Louis De Marke buried his face in his hands, and George walked hurriedly back and forth in the room. The latter made one or two efforts to speak, but broke off as if the questions at his heart were too momentous. At last he drew close to Mary Margaret:—
“Where did she go from your house? Where is she now?”
His eyes were fixed almost wildly upon her; he trembled from head to foot.
“I don’t know, yer honor. An old lady, wid the queerest bonnet on ye ever seed, took her away somewhere into the country, or foreign parts maybe; and the baby was carried off by a gintleman as wanted a son, and so took the darlint to make an heir of him, and maybe a king one of these days—the Lord be praised, for he was a beauty all over.”
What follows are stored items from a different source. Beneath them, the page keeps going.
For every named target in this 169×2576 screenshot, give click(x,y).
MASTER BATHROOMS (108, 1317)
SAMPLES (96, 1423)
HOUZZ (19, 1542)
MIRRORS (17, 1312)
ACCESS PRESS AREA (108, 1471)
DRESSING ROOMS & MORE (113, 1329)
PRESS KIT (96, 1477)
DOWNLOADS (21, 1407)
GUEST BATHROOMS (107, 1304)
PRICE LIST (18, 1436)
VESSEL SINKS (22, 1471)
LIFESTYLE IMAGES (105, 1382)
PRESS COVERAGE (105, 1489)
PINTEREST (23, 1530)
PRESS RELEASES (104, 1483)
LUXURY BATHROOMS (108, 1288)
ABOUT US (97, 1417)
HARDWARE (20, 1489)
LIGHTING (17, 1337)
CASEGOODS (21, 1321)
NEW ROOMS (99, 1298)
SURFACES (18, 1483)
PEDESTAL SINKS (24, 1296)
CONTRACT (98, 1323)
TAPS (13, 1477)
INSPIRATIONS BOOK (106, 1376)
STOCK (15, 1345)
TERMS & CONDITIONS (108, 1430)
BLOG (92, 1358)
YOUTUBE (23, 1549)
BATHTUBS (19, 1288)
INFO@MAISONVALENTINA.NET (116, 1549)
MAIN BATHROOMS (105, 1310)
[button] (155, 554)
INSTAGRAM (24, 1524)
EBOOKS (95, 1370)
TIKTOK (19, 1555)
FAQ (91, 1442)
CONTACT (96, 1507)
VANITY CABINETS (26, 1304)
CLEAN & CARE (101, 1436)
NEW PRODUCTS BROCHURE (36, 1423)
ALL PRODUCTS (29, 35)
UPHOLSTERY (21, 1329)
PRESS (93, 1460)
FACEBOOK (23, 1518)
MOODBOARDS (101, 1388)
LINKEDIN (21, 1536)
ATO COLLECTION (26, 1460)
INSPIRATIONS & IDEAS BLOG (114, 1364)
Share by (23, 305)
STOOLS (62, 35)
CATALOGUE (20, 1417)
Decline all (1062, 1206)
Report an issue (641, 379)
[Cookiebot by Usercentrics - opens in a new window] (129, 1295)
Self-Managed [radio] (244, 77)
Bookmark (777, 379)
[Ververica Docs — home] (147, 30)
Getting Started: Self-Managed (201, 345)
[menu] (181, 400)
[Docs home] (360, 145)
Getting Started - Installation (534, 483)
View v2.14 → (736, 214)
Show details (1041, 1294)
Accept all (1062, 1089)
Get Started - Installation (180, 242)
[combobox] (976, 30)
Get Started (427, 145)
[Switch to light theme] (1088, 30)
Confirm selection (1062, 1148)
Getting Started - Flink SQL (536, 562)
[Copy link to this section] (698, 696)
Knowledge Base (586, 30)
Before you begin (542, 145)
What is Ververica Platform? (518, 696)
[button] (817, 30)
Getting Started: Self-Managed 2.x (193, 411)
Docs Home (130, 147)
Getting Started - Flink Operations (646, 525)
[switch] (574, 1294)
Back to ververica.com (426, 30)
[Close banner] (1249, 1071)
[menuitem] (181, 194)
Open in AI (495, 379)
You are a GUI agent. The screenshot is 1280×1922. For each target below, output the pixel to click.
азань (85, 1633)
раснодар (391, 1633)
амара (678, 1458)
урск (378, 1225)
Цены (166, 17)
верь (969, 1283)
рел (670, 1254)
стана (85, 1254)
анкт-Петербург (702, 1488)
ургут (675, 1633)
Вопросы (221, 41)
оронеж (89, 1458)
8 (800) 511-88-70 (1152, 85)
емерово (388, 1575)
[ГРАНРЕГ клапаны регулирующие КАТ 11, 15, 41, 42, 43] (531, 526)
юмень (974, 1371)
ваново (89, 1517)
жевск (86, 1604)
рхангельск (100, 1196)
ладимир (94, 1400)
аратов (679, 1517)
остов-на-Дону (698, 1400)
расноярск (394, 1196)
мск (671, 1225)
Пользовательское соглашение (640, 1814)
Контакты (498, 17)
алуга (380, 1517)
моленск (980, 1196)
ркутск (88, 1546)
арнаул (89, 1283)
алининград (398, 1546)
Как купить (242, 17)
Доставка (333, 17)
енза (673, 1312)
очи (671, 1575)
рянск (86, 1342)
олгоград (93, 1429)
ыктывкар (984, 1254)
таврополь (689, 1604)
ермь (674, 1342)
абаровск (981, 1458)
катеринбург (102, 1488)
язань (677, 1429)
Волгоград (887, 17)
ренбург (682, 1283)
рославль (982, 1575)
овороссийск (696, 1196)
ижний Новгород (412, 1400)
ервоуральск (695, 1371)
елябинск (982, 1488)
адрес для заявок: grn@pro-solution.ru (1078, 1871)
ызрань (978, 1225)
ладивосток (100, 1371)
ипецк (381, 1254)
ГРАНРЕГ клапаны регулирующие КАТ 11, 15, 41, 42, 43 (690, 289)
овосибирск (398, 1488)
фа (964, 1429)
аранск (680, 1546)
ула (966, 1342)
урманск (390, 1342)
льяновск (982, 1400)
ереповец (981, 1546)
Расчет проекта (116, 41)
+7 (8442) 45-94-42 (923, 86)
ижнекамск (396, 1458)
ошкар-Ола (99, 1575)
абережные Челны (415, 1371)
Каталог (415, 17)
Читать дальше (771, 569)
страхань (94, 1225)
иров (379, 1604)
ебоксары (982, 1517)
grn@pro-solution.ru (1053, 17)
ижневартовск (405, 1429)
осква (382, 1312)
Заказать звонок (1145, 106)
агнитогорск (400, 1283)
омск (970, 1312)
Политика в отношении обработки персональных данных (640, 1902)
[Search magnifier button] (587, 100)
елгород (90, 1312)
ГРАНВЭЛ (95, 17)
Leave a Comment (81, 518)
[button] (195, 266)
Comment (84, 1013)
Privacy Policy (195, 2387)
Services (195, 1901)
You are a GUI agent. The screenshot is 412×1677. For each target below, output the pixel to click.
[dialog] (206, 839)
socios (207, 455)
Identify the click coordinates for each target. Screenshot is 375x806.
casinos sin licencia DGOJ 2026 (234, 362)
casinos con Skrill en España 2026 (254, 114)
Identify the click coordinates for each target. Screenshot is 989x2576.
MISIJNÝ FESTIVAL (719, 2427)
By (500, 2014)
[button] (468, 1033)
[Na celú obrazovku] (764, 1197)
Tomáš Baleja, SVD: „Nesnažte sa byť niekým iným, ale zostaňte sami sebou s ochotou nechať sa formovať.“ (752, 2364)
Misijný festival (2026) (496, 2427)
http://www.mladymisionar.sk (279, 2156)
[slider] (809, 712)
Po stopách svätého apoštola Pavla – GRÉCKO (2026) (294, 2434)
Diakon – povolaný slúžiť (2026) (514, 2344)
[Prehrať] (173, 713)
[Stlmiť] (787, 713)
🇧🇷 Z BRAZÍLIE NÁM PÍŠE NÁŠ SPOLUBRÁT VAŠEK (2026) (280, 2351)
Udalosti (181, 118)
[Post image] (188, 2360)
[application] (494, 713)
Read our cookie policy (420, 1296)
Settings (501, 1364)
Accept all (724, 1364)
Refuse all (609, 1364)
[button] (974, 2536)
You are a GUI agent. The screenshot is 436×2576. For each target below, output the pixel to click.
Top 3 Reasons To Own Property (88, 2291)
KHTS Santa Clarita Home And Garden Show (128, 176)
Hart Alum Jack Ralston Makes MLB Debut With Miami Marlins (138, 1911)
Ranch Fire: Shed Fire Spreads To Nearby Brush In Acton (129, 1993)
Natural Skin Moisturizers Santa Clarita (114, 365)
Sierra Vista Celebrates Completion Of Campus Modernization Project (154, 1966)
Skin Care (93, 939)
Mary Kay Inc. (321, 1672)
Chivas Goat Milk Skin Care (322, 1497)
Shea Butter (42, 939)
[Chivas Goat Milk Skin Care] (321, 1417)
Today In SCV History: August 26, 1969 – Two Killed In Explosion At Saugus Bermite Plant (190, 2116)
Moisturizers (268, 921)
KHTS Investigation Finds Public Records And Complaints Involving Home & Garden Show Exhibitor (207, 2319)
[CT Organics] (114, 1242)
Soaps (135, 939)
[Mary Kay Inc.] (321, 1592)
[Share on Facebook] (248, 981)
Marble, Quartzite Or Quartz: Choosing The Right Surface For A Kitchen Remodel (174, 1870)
George walked unsteadily to his seat, and sat down with a low groan. Her words had wrung his heart with the most bitter disappointment.
“And this is all you know?” he said, faintly.
Margaret looked at him with her kind eyes, and answered that she could remember nothing more.
“And this young person, the fair one, I mean, did she never mention her name to you in all that time?” inquired Louis.
“I disremember, yer honor. We called her the darlint at home: but it seems to me that she once told the old man that her name was Catharine, or the like of that!”
“Catharine!” broke from the lips of both the young men, and actuated by one impulse, each grasped the hand of the other.